Funny Money

Is there really a difference between the “real” world currencies we use everyday and their funny-money alter egos used online in virtual worlds?

By Edward Castronova

A historical recreation of 1920s Berlin in the virtual online world Second Life by Jo Yardley.

A historical recreation of 1920s Berlin in the virtual online world Second Life by Jo Yardley. Image courtesy Jo Yardley.

In 1979, Richard Bartle and Roy Trubshaw, two undergraduates at the University of Essex, wrote a computer program called MUD: Multi-User Dungeon. If you logged into MUD, you shared the environment with other users. You gave yourself a name—perhaps “Edward”—and when you entered the command, “Move right,” the other users saw the result, “Edward moves right.” If you wrote, “Drop journal,” the machine would put your journal on the floor and everyone would read, “Edward puts his journal on the floor.” You could log in the next day and if nobody had taken the journal, you would read, “There is a journal sitting on the floor.” MUD was a virtual world: a space on a computer shared by many people, where objects persisted regardless of whether or not the people were logged in.

Today, virtual worlds are graphically rich, geographically massive, and heavily populated. In one world, Lord of the Rings Online, my wife and her girlfriends run around as elves and fight demons while chatting about sick kids and nutty husbands. Although the game is much more sophisticated than MUD, the essential features of the virtual world are the same: you use a character to navigate an immersive landscape that offers challenges in the form of monsters and quests. When you log off, the world remains, a canvas for collective storytelling.

## [Entries provided]
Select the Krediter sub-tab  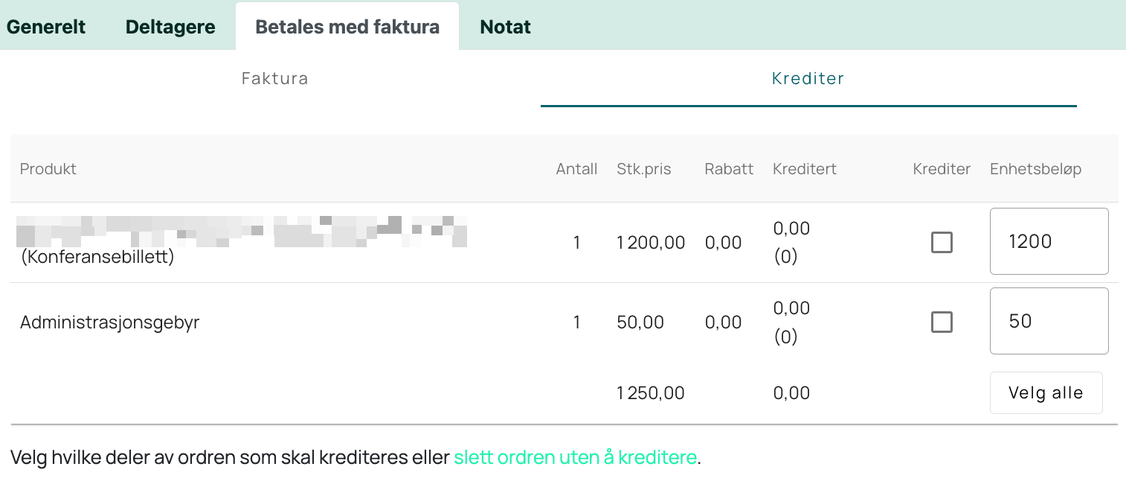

==

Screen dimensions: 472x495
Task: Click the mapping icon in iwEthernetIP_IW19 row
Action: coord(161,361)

## [Written tasks]
A – Extract the passage of the article on virtual worlds from "By Edward Castronova" to "Image courtesy Jo Yardley.".
B – Rewrite the paragraph of the article on virtual worlds that begins "Today, virtual worlds are graphically rich" in a shorter form, keeping its main facts.

## [Worked solutions]
A –
By Edward Castronova

A historical recreation of 1920s Berlin in the virtual online world Second Life by Jo Yardley.

A historical recreation of 1920s Berlin in the virtual online world Second Life by Jo Yardley. Image courtesy Jo Yardley.

B – Modern virtual worlds are visually rich, vast, and crowded. In Lord of the Rings Online, for instance, the writer's wife and her friends play elves who fight demons while chatting about their kids and husbands. Despite being far more sophisticated than MUD, such games keep its core features: a character explores an immersive landscape full of monsters and quests, and the world persists after logging off as a canvas for shared storytelling.